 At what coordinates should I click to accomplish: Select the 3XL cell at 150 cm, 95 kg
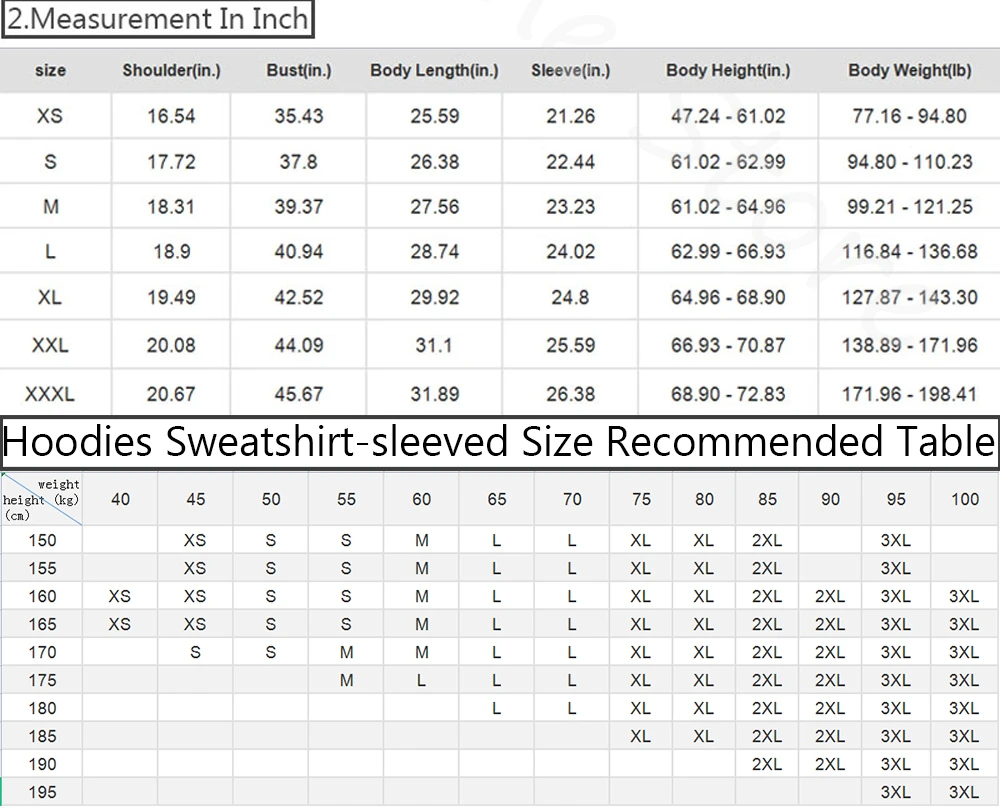point(895,541)
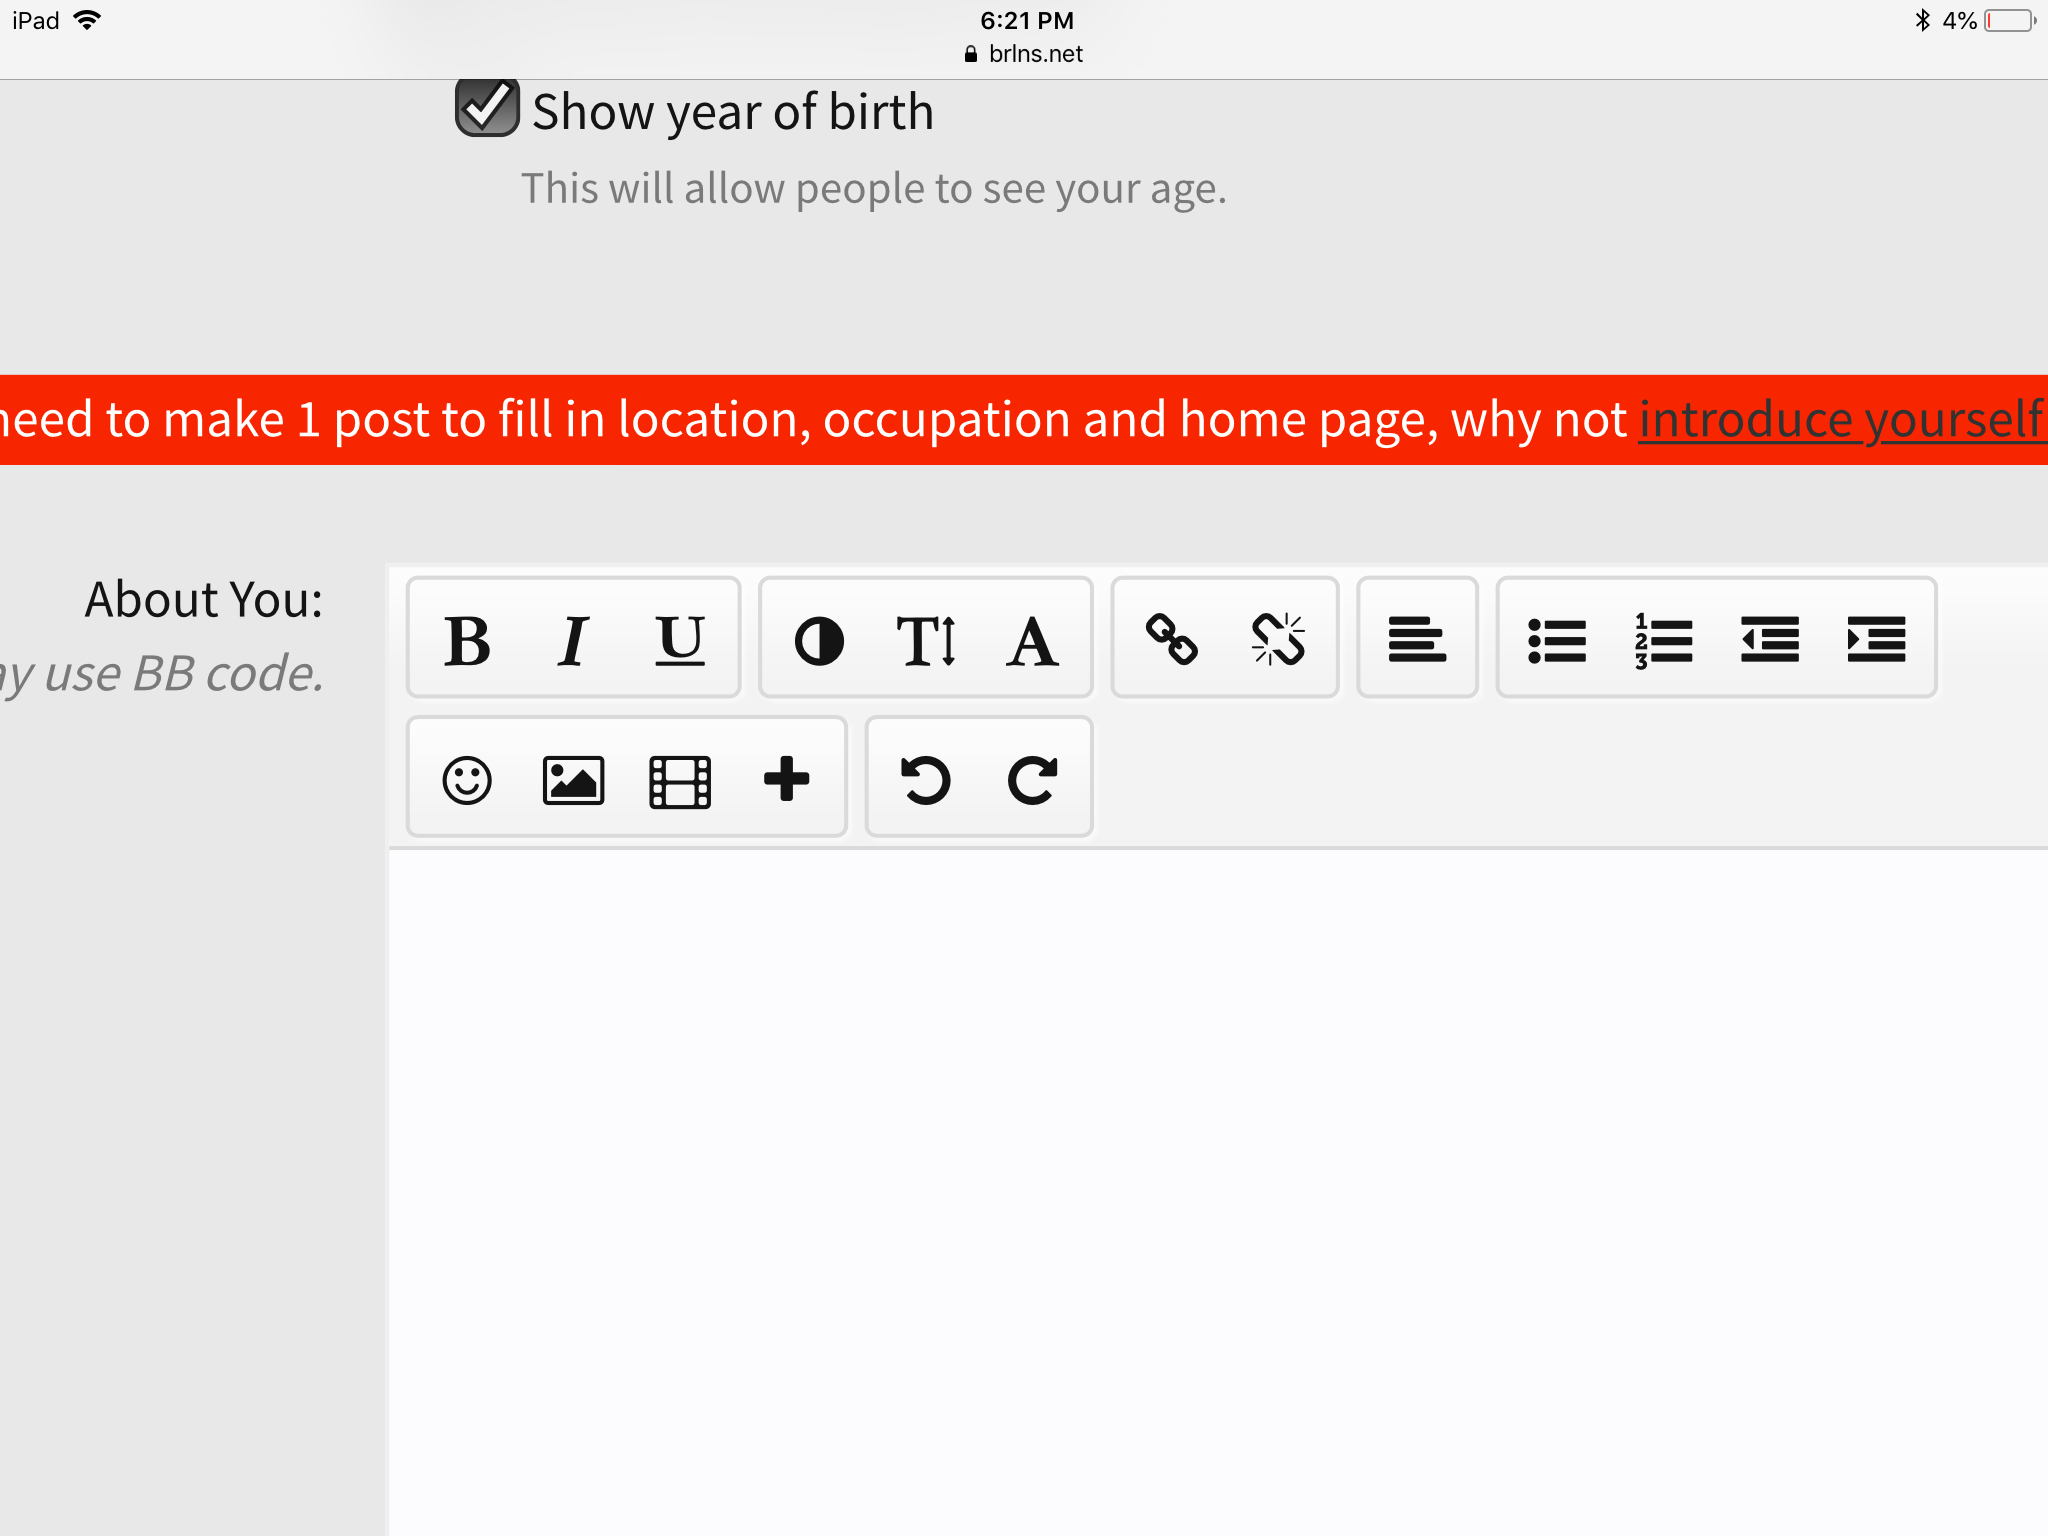Screen dimensions: 2048x1536
Task: Open the font family dropdown
Action: tap(1032, 640)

**********

_What you have to do_. Transcribe every entry above word for word, leaving the pictures out.

_Result for this task_.
 At what coordinates should I click to accomplish: Select the 3XL cell at 150 cm, 95 kg
point(895,541)
Screen dimensions: 2048x1536
Task: Open the font family dropdown
Action: tap(1032, 640)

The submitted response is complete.